Texto fornecido:
○ ○ ○ ○ ○ ○ ○

"Uma ponte sobre o abismo", minha crônica na Gazeta do Sul de hoje
A filosofia influenciou muito o rock (ver Rush, Engenheiros
do Hawaii e Iron Maiden, por exemplo). Mas num estilo de música feito mais para
dançar, pode parecer inusitado. Ou alguém para para refletir sobre a vida
enquanto se diverte numa pista de dança? Confesso que já tive esses momentos
reflexivos quando frequentava boates na minha adolescência, mas era na hora das
“lentas”. Tímido que era, tinha medo de “levar um carão” das gurias, então me
escorava nas caixas de som e devaneava, me perguntando, por exemplo, por que
não estava em casa dormindo. Minha vontade de poder era nenhuma.

○ ○ ○ ○ ○ ○ ○

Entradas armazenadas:
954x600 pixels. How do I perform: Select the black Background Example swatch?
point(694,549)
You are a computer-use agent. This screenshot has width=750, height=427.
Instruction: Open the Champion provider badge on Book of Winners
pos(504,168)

○ ○ ○ ○ ○ ○ ○

O que fazer: Quais bandas a crônica acima menciona como exemplos da influência da filosofia no rock? Liste todas.

Solução: Rush, Engenheiros do Hawaii e Iron Maiden.